Hydromorphic dispersion of trace elements into the regolith is likely to produce a detectable geochemical halo if the regolith is undisturbed for a long time. However, in the Maronan area, the in -situ regolith on the Proterozoic rocks is generally quite thin. Most has been eroded from the Selwyn Range and transported on to the plains where it has been reworked intermittently. The oldest, and likely to be the least disturbed of the interfluves are on the Wondoola Plain and on the Julia Plain. Iron staining in some of these deposits may have continued, following deposition, due to the breakdown of minerals such as mica.
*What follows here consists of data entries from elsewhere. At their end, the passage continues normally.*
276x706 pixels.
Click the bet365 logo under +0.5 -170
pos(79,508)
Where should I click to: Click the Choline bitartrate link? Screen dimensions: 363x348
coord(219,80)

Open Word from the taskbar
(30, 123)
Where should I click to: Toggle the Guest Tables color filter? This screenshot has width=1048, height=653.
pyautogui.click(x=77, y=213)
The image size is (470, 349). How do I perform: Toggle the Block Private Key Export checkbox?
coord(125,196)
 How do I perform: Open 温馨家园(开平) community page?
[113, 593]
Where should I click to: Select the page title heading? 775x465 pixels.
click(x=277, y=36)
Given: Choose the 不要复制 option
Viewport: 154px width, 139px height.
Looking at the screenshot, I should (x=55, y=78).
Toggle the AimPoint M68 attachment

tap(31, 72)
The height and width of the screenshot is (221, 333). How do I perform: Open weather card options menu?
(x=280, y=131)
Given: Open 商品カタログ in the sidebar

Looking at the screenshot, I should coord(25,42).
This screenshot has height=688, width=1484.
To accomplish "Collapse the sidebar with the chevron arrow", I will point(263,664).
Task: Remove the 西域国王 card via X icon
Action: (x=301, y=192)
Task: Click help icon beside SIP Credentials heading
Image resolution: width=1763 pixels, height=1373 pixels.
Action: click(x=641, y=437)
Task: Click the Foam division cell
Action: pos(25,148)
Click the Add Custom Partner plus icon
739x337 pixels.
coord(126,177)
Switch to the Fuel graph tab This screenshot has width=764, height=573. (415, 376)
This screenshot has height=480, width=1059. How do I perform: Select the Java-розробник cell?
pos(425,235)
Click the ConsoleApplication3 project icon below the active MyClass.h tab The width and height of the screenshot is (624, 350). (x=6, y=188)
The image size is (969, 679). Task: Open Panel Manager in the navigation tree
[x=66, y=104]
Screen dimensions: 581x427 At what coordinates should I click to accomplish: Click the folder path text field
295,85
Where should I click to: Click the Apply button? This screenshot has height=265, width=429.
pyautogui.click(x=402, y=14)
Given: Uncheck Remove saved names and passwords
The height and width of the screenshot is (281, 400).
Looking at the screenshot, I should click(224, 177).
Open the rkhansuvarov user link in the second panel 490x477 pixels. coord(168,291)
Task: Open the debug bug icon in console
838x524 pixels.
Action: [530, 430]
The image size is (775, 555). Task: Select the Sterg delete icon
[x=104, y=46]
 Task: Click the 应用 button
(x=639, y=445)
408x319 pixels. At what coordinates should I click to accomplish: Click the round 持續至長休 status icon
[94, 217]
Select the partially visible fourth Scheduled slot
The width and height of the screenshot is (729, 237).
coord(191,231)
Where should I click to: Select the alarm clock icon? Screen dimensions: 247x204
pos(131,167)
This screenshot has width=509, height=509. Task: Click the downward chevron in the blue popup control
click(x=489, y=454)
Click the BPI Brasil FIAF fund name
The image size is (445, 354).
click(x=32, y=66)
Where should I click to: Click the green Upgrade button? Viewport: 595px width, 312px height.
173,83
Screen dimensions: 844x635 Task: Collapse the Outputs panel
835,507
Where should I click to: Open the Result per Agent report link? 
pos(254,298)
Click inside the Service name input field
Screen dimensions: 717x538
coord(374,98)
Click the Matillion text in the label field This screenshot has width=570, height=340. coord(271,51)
The chemical activity provides further opportunities for hydromorphic dispersion in these transported deposits. However, the thick sequence of Cretaceous sediments beneath much of the alluvial plains probably forms a barrier to upward hydromorphic dispersion from the Proterozoic rocks. Such dispersion may produce geochemical haloes in the Cretaceous rocks more readily than in the younger surficial deposits.

In the upper catchment, the in situ regolith on Proterozoic bedrock is thin and is mostly alluvium, subject to frequent overturning. Overall, the prospects for finding geochemical haloes in the Quaternary regolith appear to be poor.

Mechanical dispersion of trace elements

Diffusion of geochemical tracers by mechanical processes should be discernible by stream sediment geochemistry. Most of the sand and gravel supplied from the upper catchments is confined to the flood corridors crossing the plains, rather than being dispersed widely. Hence, sources in the upper catchment may be detectable by sampling in the channels on the plains. Further downstream, trace elements from sources in the Proterozoic rocks would become too diffuse for detection. Windows of Proterozoic bedrock such as at Kevin Downs could be investigated for trace elements and compared with Selwyn Range samples to determine regional variability between Proterozoic rocks in the ranges and beneath the plains.


The regional structure of the bedrock in the Selwyn Range is discernible on TM images. For the most part, the bedrock consists of steeply dipping metamorphics having a north-south strike, approximately parallel to the boundary between the plains and the ranges. The known mineral localities enable along -strike extrapolation of potentially prospective horizons between the Fullarton and Williams Rivers. The bedrock strike curves to the north-east, and it can be inferred that this general trend continues beneath the plains. Amalg Resources NL have achieved some encouraging results by prospecting along strike from known mineral occurrences such as Fairmile.

In the area to the south of Fullarton River, it is difficult to infer the type of Proterozoic bedrock as there is no along-strike exposure. Mineral exploration is made more difficult by the limited knowledge of the Proterozoic bedrock concealed beneath the plains.